- autor: PoloB., 2010-06-26 19:00
-
Raba Dobczyce pokonała Proszowiankę Proszowice 2-1 w ostatnim meczu na swoim boisku w rozgrywkach I ligi juniorów...
Raba Dobczyce - Proszowianka Proszowice 2-1 (2-0)

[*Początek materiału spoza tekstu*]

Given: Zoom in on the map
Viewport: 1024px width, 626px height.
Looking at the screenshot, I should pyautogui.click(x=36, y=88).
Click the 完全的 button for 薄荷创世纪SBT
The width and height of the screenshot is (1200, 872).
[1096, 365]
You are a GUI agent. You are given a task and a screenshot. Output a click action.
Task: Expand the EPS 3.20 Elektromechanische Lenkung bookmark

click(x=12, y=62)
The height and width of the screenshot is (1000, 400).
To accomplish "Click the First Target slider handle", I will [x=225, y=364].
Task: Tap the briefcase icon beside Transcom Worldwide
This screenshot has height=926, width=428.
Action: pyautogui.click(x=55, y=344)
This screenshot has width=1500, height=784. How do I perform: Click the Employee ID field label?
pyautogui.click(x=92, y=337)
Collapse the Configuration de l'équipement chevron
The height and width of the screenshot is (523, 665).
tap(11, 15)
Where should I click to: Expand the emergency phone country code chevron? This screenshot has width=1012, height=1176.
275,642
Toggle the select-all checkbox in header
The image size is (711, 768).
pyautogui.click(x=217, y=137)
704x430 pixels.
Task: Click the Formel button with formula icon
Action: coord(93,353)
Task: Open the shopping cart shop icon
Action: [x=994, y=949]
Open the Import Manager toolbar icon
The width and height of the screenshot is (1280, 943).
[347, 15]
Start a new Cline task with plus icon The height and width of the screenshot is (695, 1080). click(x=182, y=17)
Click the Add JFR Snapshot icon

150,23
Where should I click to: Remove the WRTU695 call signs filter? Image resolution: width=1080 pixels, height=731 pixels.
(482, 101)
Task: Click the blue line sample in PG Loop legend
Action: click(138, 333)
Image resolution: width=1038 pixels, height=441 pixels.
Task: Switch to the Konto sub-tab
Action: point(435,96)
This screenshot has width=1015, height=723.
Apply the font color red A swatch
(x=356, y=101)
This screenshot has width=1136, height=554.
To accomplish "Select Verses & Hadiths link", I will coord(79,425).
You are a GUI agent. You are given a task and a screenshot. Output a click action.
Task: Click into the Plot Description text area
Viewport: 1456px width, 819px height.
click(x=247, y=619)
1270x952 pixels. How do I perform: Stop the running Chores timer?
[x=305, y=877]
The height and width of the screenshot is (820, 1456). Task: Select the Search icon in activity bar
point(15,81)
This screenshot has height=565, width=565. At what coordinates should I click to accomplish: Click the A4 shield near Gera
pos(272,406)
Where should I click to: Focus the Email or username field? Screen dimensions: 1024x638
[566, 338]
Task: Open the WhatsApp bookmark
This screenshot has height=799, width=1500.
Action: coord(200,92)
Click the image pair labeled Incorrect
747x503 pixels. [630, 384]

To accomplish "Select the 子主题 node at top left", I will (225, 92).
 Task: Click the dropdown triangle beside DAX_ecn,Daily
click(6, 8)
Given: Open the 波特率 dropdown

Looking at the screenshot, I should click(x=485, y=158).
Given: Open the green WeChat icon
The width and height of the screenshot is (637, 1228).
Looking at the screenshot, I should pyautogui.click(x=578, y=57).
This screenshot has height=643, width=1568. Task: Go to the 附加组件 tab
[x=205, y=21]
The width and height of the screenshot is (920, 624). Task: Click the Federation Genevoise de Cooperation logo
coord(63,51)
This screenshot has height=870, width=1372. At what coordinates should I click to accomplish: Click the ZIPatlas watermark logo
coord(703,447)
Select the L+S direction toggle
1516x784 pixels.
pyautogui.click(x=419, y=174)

Kabaja 25, 43 - Kozerski 71
Sędziowali: Mateusz Czerwień oraz Piotr Jasek i Grzegorz Mróz
Widzów: 20
RABA: Czarnota - Piwowarczyk, Bergel, Szlósarczyk, M.Gabryś - Zborowski, Budyn, Kabaja, Lęckoś - Flak (80 Mistarz), Suder
PROSZOWIANKA: Lapart - Komenda, Przyjewski, Sołek, Drożdż - Piecuch, Kozerski, Mikinia, Perlik - Gołyn, Kowalski
Oba zespoły długo się rozkręcały. W pierwszych dwudziestu minutach oddały po dwa niegroźne strzały.Pierwszą naprawdę dobrą sytuację zmarnował w 22. minucie Jakub Lęckoś który "zakiwał" się w polu karnym Proszowianki i nie zdołał oddać celnego strzału na bramkę.
Jednak już 3 min później Raba objęła prowadzenie.Z rzutu wolnego pocelował Kabaja i Lapart musiał wyjąc piłkę z siatki.Przed przerwą znów przypomniał o sobie,rozgrywający świetną partie tego dnia - Kabaja.Po otrzymaniu prostopadłego podania ograł obrońce i golkipera z Proszowic po czym podwyższył na 2-0.
Po zmianie stron goście zaatakowali groźniej.W 50 min mogli zdobyć bramkę ale strzał Perlika poszybował o dobry metr obok bramki,z konieczności broniącego Czarnoty.
Ataki Proszowianki przyniosły im wreszcie efekt w 71 min.Prawą stroną uciekł Kozerski i z 16-18m pokonał wychodzącego bramkarza Raby.W końcówce swoją szansę na podwyższenie rezultatu zmarnował Budyn,który z 8 m nie trafił w światło bramki.
Dla zawodników trenera Bojko był to ostatni,w tym sezonie mecz rozegrany na swoim boisku.
Do zakończenia rozgrywek juniorom pozostało tylko jedno spotkanie które rozegrają już jutro o godz.18.30 z Bieżanowianką.